= What is needed =
All that is needed is every record, duplicated exactly.

Stored items:
=======
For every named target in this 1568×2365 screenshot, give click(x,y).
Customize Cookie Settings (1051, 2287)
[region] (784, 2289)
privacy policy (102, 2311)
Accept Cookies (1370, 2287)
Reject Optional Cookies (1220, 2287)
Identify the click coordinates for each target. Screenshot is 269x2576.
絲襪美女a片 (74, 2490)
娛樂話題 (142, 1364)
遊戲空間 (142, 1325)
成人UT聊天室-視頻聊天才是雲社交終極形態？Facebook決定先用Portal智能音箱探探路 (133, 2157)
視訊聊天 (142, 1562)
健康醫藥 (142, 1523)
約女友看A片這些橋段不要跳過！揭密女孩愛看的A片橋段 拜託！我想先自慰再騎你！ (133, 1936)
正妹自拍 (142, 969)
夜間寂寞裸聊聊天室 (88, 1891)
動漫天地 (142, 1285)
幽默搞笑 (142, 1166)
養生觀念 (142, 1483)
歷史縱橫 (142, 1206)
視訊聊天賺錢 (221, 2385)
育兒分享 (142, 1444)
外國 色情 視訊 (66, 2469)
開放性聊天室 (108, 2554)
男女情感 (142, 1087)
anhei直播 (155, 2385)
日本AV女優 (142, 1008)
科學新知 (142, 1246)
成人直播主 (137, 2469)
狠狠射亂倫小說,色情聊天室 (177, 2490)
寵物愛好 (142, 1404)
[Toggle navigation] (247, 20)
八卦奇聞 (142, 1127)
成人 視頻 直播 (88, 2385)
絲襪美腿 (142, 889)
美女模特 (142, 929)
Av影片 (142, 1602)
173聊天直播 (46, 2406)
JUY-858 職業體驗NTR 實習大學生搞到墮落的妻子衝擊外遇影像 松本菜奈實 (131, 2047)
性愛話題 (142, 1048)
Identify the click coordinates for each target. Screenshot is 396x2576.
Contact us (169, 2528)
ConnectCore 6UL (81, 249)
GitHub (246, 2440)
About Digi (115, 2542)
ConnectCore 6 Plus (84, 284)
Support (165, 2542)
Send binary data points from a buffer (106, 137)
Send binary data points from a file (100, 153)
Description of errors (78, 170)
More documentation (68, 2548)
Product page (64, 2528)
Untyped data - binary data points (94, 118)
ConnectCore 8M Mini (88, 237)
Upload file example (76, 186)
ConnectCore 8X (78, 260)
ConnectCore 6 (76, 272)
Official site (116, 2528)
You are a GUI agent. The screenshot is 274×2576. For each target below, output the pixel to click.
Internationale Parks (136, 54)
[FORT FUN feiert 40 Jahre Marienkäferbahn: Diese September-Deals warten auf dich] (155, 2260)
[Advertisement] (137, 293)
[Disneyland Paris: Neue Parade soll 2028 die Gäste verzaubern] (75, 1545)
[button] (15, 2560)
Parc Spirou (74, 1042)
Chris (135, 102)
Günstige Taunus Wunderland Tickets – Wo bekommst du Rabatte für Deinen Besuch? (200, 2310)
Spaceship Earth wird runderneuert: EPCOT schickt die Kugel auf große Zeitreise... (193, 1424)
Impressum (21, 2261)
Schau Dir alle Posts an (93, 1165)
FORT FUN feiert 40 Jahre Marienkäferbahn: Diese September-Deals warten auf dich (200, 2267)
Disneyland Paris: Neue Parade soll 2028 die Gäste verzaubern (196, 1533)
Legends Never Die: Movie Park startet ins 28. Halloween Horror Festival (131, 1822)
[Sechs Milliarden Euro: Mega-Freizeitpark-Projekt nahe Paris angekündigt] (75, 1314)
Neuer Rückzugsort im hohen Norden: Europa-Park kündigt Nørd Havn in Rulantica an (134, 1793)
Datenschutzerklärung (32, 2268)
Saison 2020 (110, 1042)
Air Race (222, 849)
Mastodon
=======
= Response for this exercise =
For every named target in this 1568×2365 screenshot, give click(x,y).
Customize Cookie Settings (1051, 2287)
[region] (784, 2289)
privacy policy (102, 2311)
Accept Cookies (1370, 2287)
Reject Optional Cookies (1220, 2287)
Identify the click coordinates for each target. Screenshot is 269x2576.
絲襪美女a片 (74, 2490)
娛樂話題 (142, 1364)
遊戲空間 (142, 1325)
成人UT聊天室-視頻聊天才是雲社交終極形態？Facebook決定先用Portal智能音箱探探路 (133, 2157)
視訊聊天 (142, 1562)
健康醫藥 (142, 1523)
約女友看A片這些橋段不要跳過！揭密女孩愛看的A片橋段 拜託！我想先自慰再騎你！ (133, 1936)
正妹自拍 (142, 969)
夜間寂寞裸聊聊天室 (88, 1891)
動漫天地 (142, 1285)
幽默搞笑 (142, 1166)
養生觀念 (142, 1483)
歷史縱橫 (142, 1206)
視訊聊天賺錢 (221, 2385)
育兒分享 (142, 1444)
外國 色情 視訊 (66, 2469)
開放性聊天室 (108, 2554)
男女情感 (142, 1087)
anhei直播 (155, 2385)
日本AV女優 (142, 1008)
科學新知 (142, 1246)
成人直播主 (137, 2469)
狠狠射亂倫小說,色情聊天室 (177, 2490)
寵物愛好 (142, 1404)
[Toggle navigation] (247, 20)
八卦奇聞 (142, 1127)
成人 視頻 直播 (88, 2385)
絲襪美腿 (142, 889)
美女模特 (142, 929)
Av影片 (142, 1602)
173聊天直播 (46, 2406)
JUY-858 職業體驗NTR 實習大學生搞到墮落的妻子衝擊外遇影像 松本菜奈實 (131, 2047)
性愛話題 (142, 1048)
Identify the click coordinates for each target. Screenshot is 396x2576.
Contact us (169, 2528)
ConnectCore 6UL (81, 249)
GitHub (246, 2440)
About Digi (115, 2542)
ConnectCore 6 Plus (84, 284)
Support (165, 2542)
Send binary data points from a buffer (106, 137)
Send binary data points from a file (100, 153)
Description of errors (78, 170)
More documentation (68, 2548)
Product page (64, 2528)
Untyped data - binary data points (94, 118)
ConnectCore 8M Mini (88, 237)
Upload file example (76, 186)
ConnectCore 8X (78, 260)
ConnectCore 6 (76, 272)
Official site (116, 2528)
You are a GUI agent. The screenshot is 274×2576. For each target below, output the pixel to click.
Internationale Parks (136, 54)
[FORT FUN feiert 40 Jahre Marienkäferbahn: Diese September-Deals warten auf dich] (155, 2260)
[Advertisement] (137, 293)
[Disneyland Paris: Neue Parade soll 2028 die Gäste verzaubern] (75, 1545)
[button] (15, 2560)
Parc Spirou (74, 1042)
Chris (135, 102)
Günstige Taunus Wunderland Tickets – Wo bekommst du Rabatte für Deinen Besuch? (200, 2310)
Spaceship Earth wird runderneuert: EPCOT schickt die Kugel auf große Zeitreise... (193, 1424)
Impressum (21, 2261)
Schau Dir alle Posts an (93, 1165)
FORT FUN feiert 40 Jahre Marienkäferbahn: Diese September-Deals warten auf dich (200, 2267)
Disneyland Paris: Neue Parade soll 2028 die Gäste verzaubern (196, 1533)
Legends Never Die: Movie Park startet ins 28. Halloween Horror Festival (131, 1822)
[Sechs Milliarden Euro: Mega-Freizeitpark-Projekt nahe Paris angekündigt] (75, 1314)
Neuer Rückzugsort im hohen Norden: Europa-Park kündigt Nørd Havn in Rulantica an (134, 1793)
Datenschutzerklärung (32, 2268)
Saison 2020 (110, 1042)
Air Race (222, 849)
Mastodon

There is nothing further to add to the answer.